Your instructions | Can you copy out, word for word, the passage of the iAOOS data management text below starting at "Standardizing file formats" and ending at "used for science."?

Selected extract |
During iAOOS a wide variety of data will be collected. Proper management of data flow and data access is an essential part of a successful project. The data management system will hold and provide access to data and information submitted by project members and will ensure that all data are well documented and available in a standard format.
The iAOOS data management will build upon the data management system and tools developed by EU 6th framework project DAMOCLES, and will be developed in close cooperation with the international and national IPY Subcommittees on Data Management. Details on the IPY Data Management recommendations are yet not known, but the proposal herein fulfils the basic requirements of IPY (as provided by draft documents) concerning free access and distributed network. Any additional requirements on data management are expected to be viewed in a national framework.
The basic principles of the DAMOCLES data management system are:
• to build on Open Source standards and recent community developed modules
• to use existing technology and standards wherever possible (OpeNDAP, netCDF, CF, GCMD)
• to let the users provide data in specified formats while providing users with proper tools to generate the requested file formats
• to focus on data availability while maintaining a data restriction opportunity to specific needs
The benefit of this approach is that the standards chosen opens for a flexible and adaptable data management system that can function well in standalone mode, but that also can contribute to a community driven data management system which is composed of distributed data bases. The use of OpeNDAP ensures that standard tools can access data from the database if properly configured. The potential use of OpenGIS technology (WMS, WCS, WFS, etc) opens for easier user access to data, but is not a mandatory component of the data management as of writing this proposal. Such services would increase costs.
Standardizing file formats early in the project period, and delegating the responsibility of delivering standardized input to the data management and distribution system to the WPs producing data, is of vital importance to keep the Data management slim and efficient, effectively ensuring that as much as possible of the IPY funding is being used for science.

Given data |

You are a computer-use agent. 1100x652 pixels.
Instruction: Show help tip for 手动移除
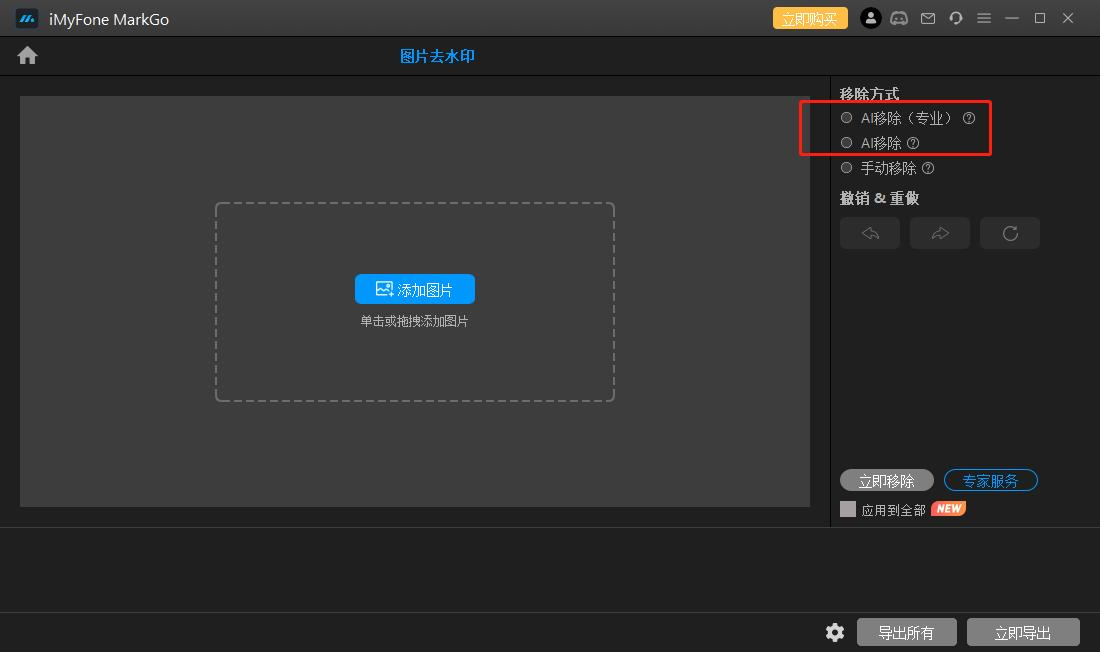click(x=928, y=168)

Answer to this exercise |
Standardizing file formats early in the project period, and delegating the responsibility of delivering standardized input to the data management and distribution system to the WPs producing data, is of vital importance to keep the Data management slim and efficient, effectively ensuring that as much as possible of the IPY funding is being used for science.